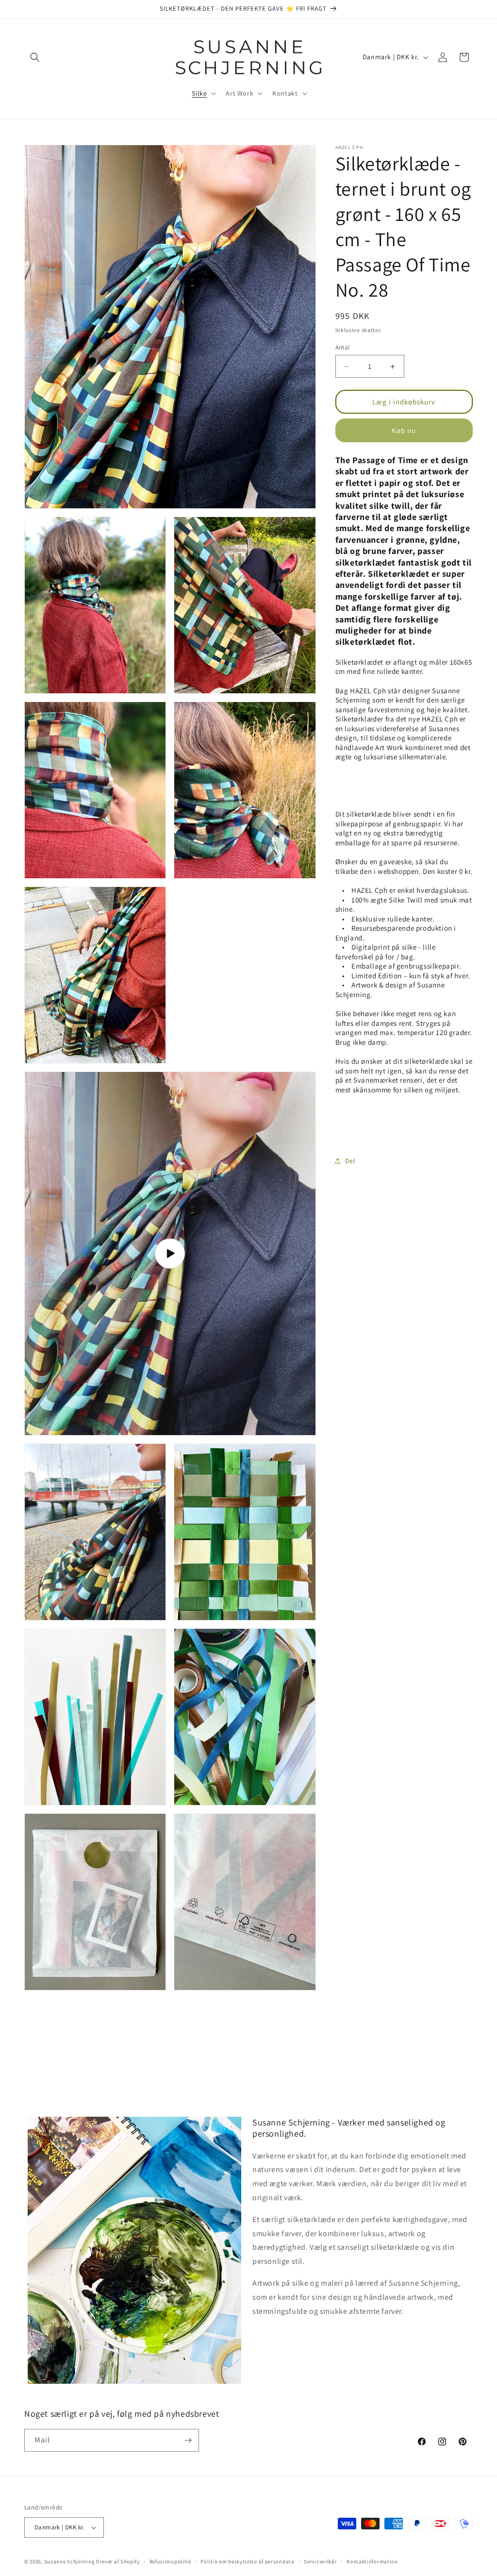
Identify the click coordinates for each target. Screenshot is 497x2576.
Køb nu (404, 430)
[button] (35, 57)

* * *

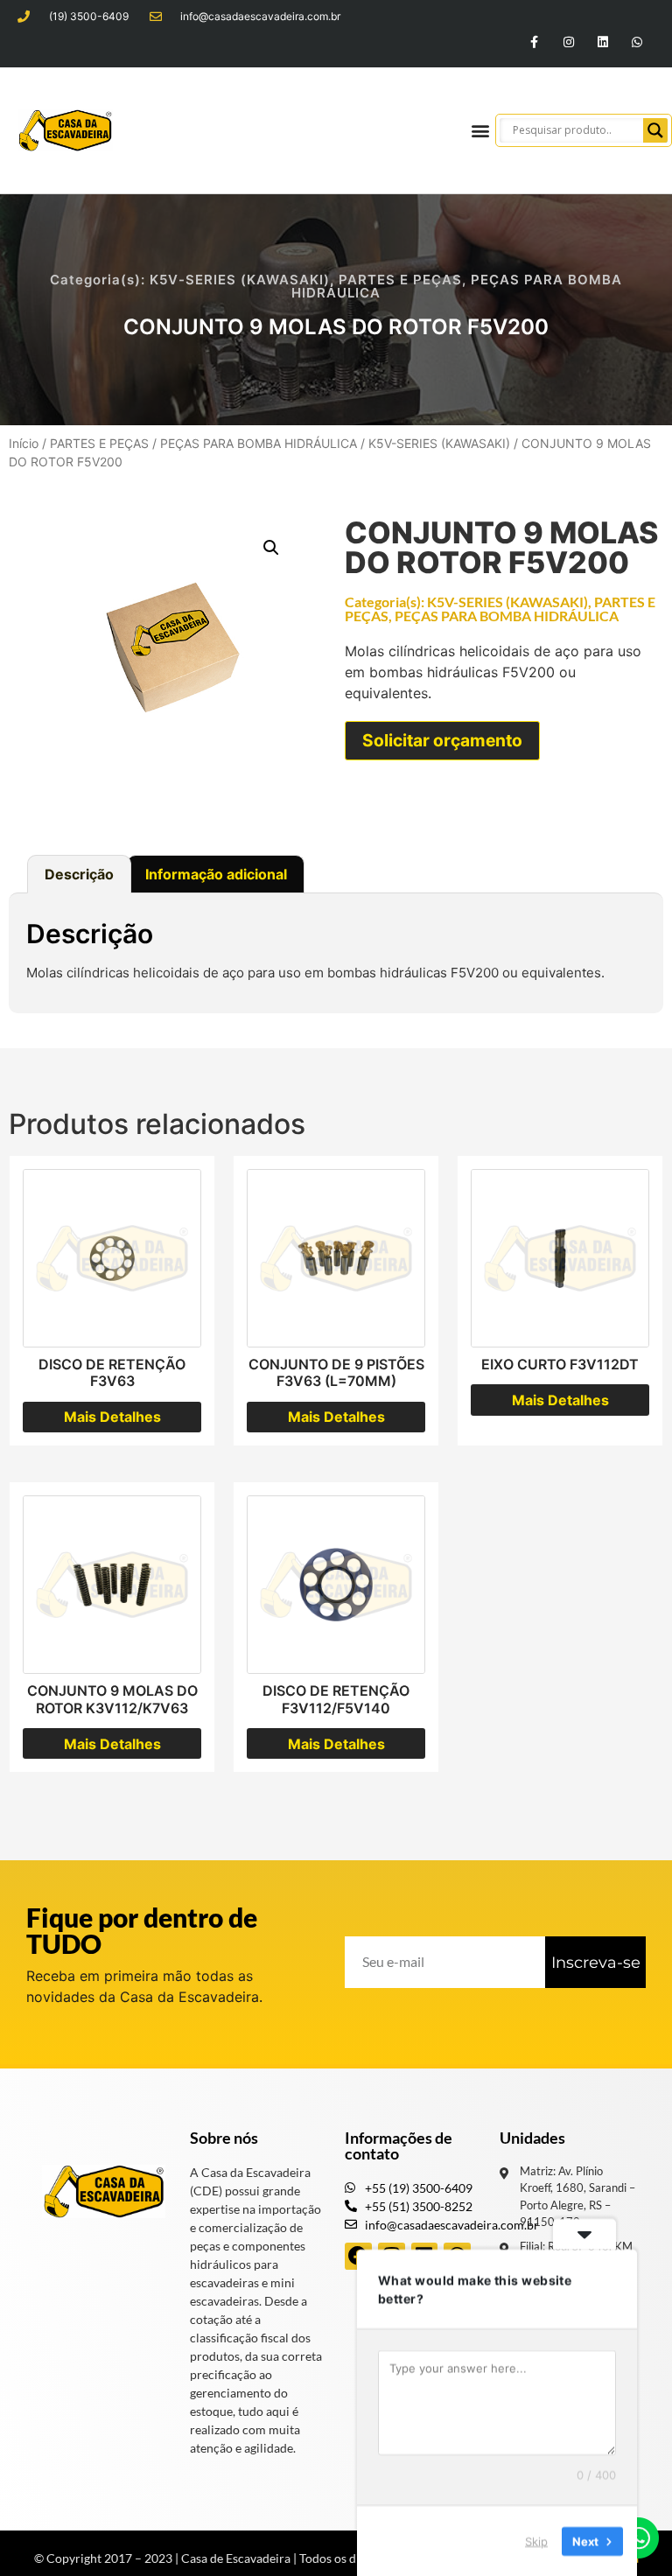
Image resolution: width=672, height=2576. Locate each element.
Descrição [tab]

#### PROBLEM STATEMENT
All lines above from the one containing "Image resolution: width=672, height=2576." to the one containing "Descrição [tab]" must be repeated exactly, both lines included, and no others.

#### WRITTEN RESPONSE
Image resolution: width=672, height=2576. Locate each element.
Descrição [tab]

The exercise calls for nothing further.